[Start of Selected text]
You have to follow the exact same procedure.

if if f'(x)= (x^2-1) / x^2

Then you
1)differenciante the numerator, multiply it the denominator, which gives you:

[1] 2x * x^2 = 2x^3

2)differenciate the denominator, multiply it the numerator, which gives you:

[2] 2x*(x^2 -1) = (2x^3 - 2x)

3)You do [1] - [2] and divide that by the denominator squared. Which gives you:

([1] - [2])/x^4 = (2x^3 - 2x^3 +2x) /x^4 = 2x/x^4 = 2/x^3

 

[ZeroRay]

Thanks I'll try that.

 

[vordhosbn]

3 friends dine in a fancy restaurant. After the meal the waiter brings the bill - all together 50$. The friends pay these 50$ and the waiter brings the 50$ to his boss. The boss told the waiter: "Hey, these 3 gentlemen are regulars, and regulars get a 10% discount! Here are 5$ give them back!"
On his way back to the table of the friends, the waiter thinks by himself: "These scroungers haven't given me any tip, so I'll keep 2$ and return them only 3$."

Okay, at the end the 3 friends have payed 47$ for their meals, right? (50-3=47)
2$ has the waiter now in his own pocket.
But wait, 47+2=49 !(?) Suddenly there is 1$ missing! Where is it ???

Anyone? This is pretty much recreational, I just need to know wtf is missing.

 

[whatsinaname]

Anyone? This is pretty much recreational, I just need to know wtf is missing.

Hmm, they paid 50$ and got back 3$ (which is in their pocket). So they paid 47$.

But the waiter gave 45$ to the owner. So 47$ - 45$ = 2$.

 

[Prophet Steve]

Yeah, what he says, you have to do minus and not plus.

50 dollars paid, they had to pay 45, he keeps two and gives three back.
So they got three of the difference and he got the other two.

EDIT:

Maybe this makes it easier.
It is right that they have paid 47. 45 for the food and 2 for the guy. The other 3 they got back.

They gave 50, minus three that they got back, so they payed 47. They should have paid 45, and he got the other two.

Well, one of this explanations must make it clear to you.

 

[RedShift]

Anyone? This is pretty much recreational, I just need to know wtf is missing.

Well for a start you say they paid $47 for their meal, then count the $2 the waiter kept again, when that is included in the $47 they paid, so in fact there is only $47 at the end. But you also forgot to count the $3 they got given as change. So that adds up to the original $50 from the start.

Its a stupid riddle based on using confusing language and information overload.

'Proofs' that 2=1 etc. by dividing by zero are equally annoying. Mostly because as someone who's going to do a maths degree I get loads of smug people using them to show me that actually maths doesn't work, and I'm wasting my time

 

[Lagspike_exe]

Hey, GAF, I need help with this problem:

1 + sin2ALPHA
--------------- = SQUARE ROOT 2 * (90 - ALPHA)
sinALPHA*cosALPHA

 

[malsumis]

Hey, GAF, I need help with this problem:

1 + sin2ALPHA
--------------- = SQUARE ROOT 2 * (90 - ALPHA)
sinALPHA*cosALPHA

what do you want to do with this?

 

[vordhosbn]

Just wanted to say you guys are awesome, excuse the late reply this thread was hard to find.

I expect the math majors to know this one, but what's so special about this number?
[End of Selected text]
Resume the math help forum thread above, picking up right after its final post.
[Start of Entries]
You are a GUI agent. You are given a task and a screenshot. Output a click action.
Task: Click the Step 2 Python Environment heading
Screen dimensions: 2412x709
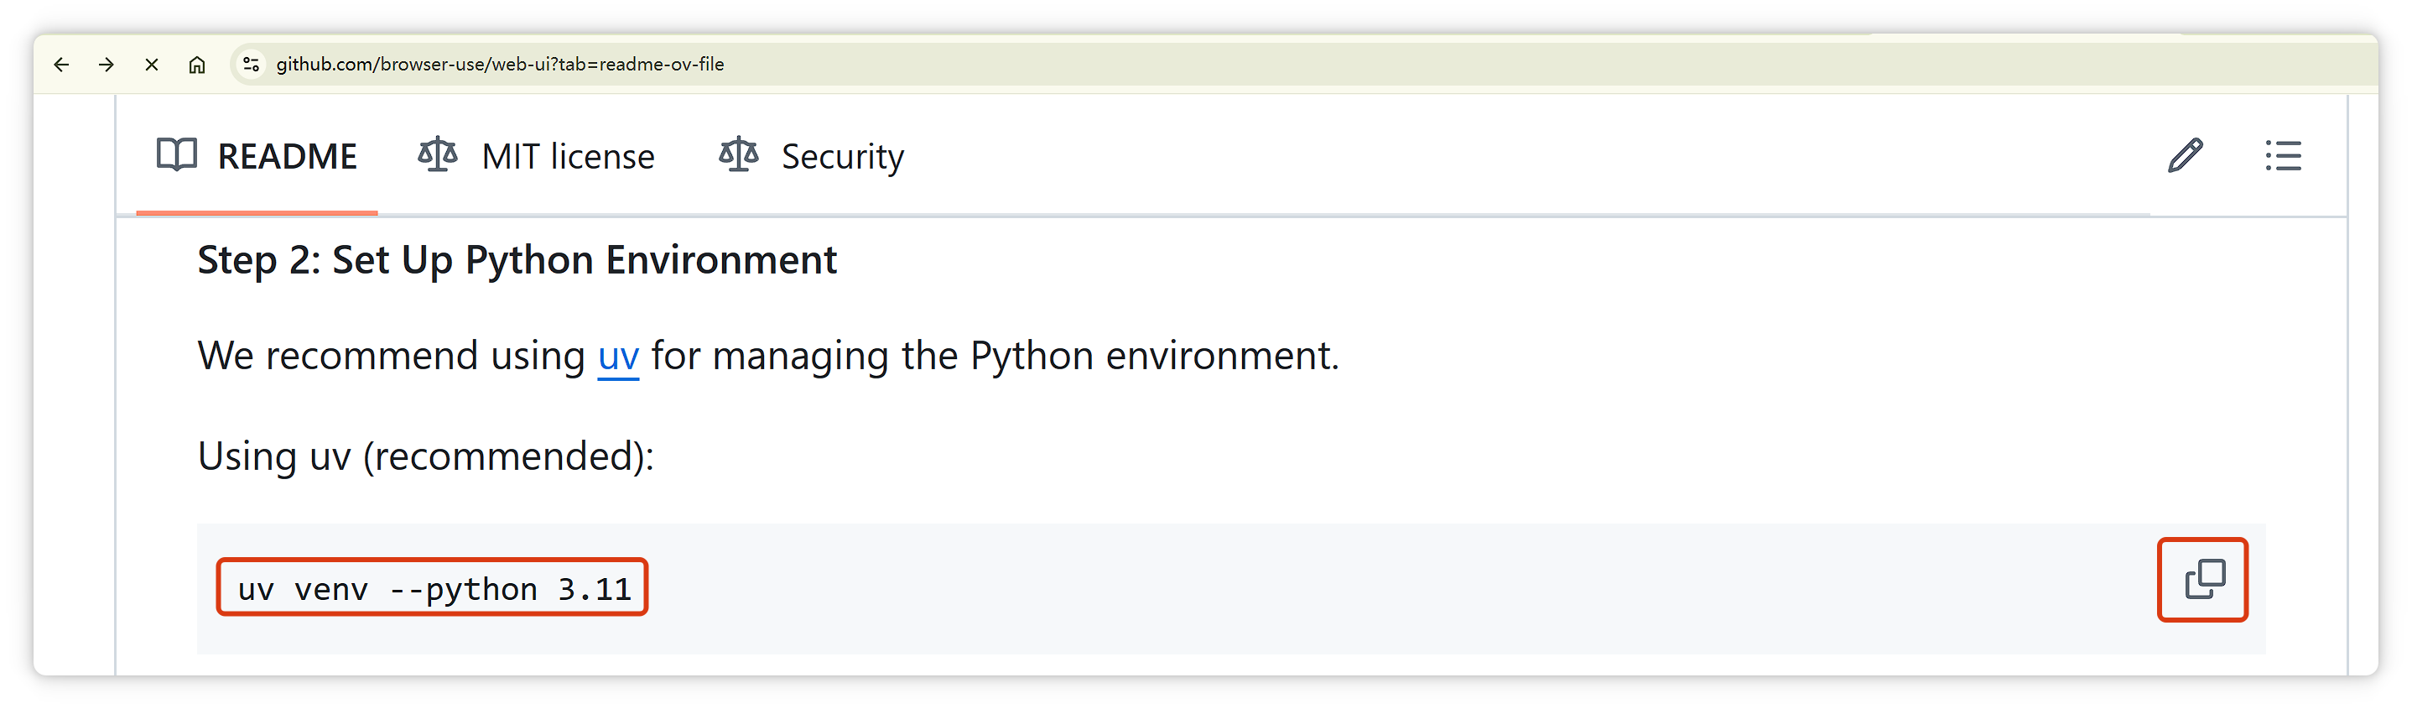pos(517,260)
[End of Entries]
[Start of Entries]
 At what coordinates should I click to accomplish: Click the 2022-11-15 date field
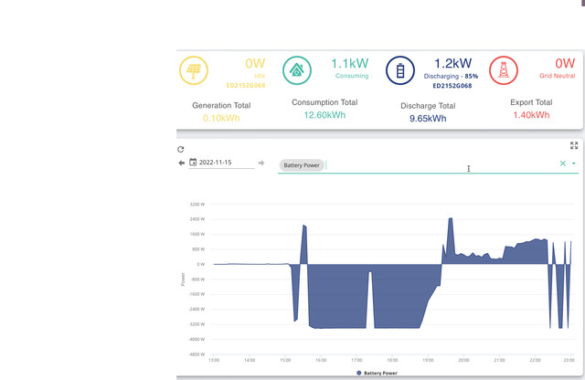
[End of Entries]
• [Exercise answer]:
142857

EDIT: got it, it's a cyclical number.

 

[Anth0ny]

omg im dying here:

The net monthly profit, in dollars, from the sale of a certain item is given by the formula P(x)= 10^6 [ 1+ (x - 1) e^-0.001x ], where x is the number of items sold. Determine the number of items that yield the maximum profit. At full capacity, the factory can produce 2000 items per month.

I'm using power rule, but I think I'm deriving the inside of the bracket wrong. Thanks in advance!

 

[close to the edge]

omg im dying here:

The net monthly profit, in dollars, from the sale of a certain item is given by the formula P(x)= 10^6 [ 1+ (x - 1) e^-0.001x ], where x is the number of items sold. Determine the number of items that yield the maximum profit. At full capacity, the factory can produce 2000 items per month.

I'm using power rule, but I think I'm deriving the inside of the bracket wrong. Thanks in advance!

Does this help?
http://www.wolframalpha.com/input/?i=derive+10^6+(+1++(x+-+1)+e^(-0.001x))
You need to click on "show steps".

 

[Anth0ny]

Does this help?
http://www.wolframalpha.com/input/?i=derive+10^6+(+1++(x+-+1)+e^(-0.001x))
You need to click on "show steps".

Wow greatest website ever. Thanks a lot!

 

[close to the edge]

Wow greatest website ever. Thanks a lot!

Yup, Wolfram Alpha is pretty kickass for every "exact science".

 

[shadowsdarknes]

Hi, If anyone would like to help me, I've got a relatively simple question.

I'm taking Calculus this summer and I haven't taken pre calculus and I'm at somewhat of a disadvantage from the other students who have taken it or are taking calculus over again as a refresher.

I'm learning derivatives and I've got a problem where f(x)=e^2x
My book says f'(x)=2e^2x.
Can someone explain to me why this is?

 

[Rich Uncle Skeleton]

I'm learning derivatives and I've got a problem where f(x)=e^2x
My book says f'(x)=2e^2x.
Can someone explain to me why this is?

You can show this using either the product rule or the chain rule, the latter probably being the easier of the two. If you compose the function g(x) = e^x with the function h(x) = 2x you get g(h(x)) = e^(2x) = f(x), so the chain rule says:

f'(x) = g'(h(x)) h'(x) = e^(h(x)) (2) = 2e^(2x)

 

[Artanisix]

For calculus people:

Find the equation of the tangent line at x = 2 given f(0)=1 and f'(0)=-3

How do I go about solving this?

 

[close to the edge]

For calculus people:

Find the equation of the tangent line at x = 2 given f(0)=1 and f'(0)=-3

How do I go about solving this?

I haven't done much calculus yet but my best guess is using this definition:
http://en.wikipedia.org/wiki/Derivative#Definition_via_difference_quotients

Hope it helps.

 

[Therion]

For calculus people:

Find the equation of the tangent line at x = 2 given f(0)=1 and f'(0)=-3

How do I go about solving this?

I don't think that's enough information to come up with a unique answer. Do you have any more on f? "f is a polynomial of degree n" or something similar?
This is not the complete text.